To find the ratio of the area of triangle ADC to the area of triangle CDB, we first need to determine the lengths of AD and BD.
Let's start by using the Pythagorean Theorem to find the length of AB (the hypotenuse):
AB² = AC² + BC²
AB² = 22² + 6²
AB² = 484 + 36
AB² = 520
AB = √520
AB = 2√130
Since ADC is a right triangle, and CD is the altitude, we can use the properties of similar triangles to determine the lengths of AD and BD.
The triangles ADC and ABC are similar by the AA similarity theorem since they both contain a right angle and share angle A.
Using the ratio of corresponding sides, we have:
AD / AC = CD / BC
Substituting the given values, we have:
AD / 22 = CD / 6
Simplifying, we have:
AD = (CD * 22) / 6
To find CD, we need to use the area of the triangles.

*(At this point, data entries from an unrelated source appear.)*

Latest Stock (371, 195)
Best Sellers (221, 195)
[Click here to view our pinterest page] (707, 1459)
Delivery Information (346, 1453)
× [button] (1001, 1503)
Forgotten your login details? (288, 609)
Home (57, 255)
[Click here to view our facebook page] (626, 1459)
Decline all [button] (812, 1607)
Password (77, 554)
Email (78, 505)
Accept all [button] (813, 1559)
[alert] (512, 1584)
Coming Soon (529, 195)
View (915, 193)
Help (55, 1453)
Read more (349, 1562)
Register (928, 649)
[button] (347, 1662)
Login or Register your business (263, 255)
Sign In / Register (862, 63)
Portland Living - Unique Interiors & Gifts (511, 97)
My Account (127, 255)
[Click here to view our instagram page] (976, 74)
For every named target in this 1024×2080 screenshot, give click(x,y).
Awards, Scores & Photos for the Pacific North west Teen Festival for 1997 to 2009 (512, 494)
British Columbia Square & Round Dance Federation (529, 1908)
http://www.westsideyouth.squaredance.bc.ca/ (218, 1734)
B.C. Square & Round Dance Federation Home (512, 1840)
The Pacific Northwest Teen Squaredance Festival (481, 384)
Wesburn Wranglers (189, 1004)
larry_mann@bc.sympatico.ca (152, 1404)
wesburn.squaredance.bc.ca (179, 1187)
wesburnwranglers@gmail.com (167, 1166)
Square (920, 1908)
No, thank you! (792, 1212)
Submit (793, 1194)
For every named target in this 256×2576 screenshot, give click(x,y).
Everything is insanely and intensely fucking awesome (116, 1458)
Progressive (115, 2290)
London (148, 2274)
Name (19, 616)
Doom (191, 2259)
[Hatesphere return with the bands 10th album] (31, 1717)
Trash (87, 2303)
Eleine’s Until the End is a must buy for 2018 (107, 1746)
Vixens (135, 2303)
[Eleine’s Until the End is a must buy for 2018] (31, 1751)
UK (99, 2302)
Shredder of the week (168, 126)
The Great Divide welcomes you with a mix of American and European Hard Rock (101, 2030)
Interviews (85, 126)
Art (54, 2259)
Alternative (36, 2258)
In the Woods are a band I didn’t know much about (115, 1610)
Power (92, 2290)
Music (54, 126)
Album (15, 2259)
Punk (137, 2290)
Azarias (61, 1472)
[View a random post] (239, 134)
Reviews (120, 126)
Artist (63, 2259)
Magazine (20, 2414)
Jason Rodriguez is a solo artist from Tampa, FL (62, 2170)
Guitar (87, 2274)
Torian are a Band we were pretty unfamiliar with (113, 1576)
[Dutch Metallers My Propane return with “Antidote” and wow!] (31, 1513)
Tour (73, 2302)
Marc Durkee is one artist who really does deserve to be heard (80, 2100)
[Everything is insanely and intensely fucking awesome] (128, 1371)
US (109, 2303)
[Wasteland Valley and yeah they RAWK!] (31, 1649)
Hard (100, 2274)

The area of triangle ADC is given by:
Area_ADC = (1/2) * AD * CD
The area of triangle CDB is given by:
Area_CDB = (1/2) * BD * CD
To find BD, we need to use the Pythagorean Theorem again:
BD² = AB² - AD²
BD² = (2√130)² - AD²
BD² = 4 * 130 - AD²
BD = √(520 - AD²)
Now we can calculate the ratio of the areas by substituting the values we found:
Ratio = Area_ADC / Area_CDB
Ratio = ((1/2) * AD * CD) / ((1/2) * BD * CD)
Ratio = AD / BD
Ratio = (CD * 22) / (√(520 - AD²))
Solving for the value of AD, we can substitute it into the ratio equation:
AD = (CD * 22) / 6
AD² = (CD * 22)² / 6²
AD² = (CD * 22)² / 36
Substituting AD² into the ratio equation:
Ratio = (CD * 22) / (√(520 - (CD * 22)² / 36))
To simplify further and calculate the exact ratio, we need to know the value of CD.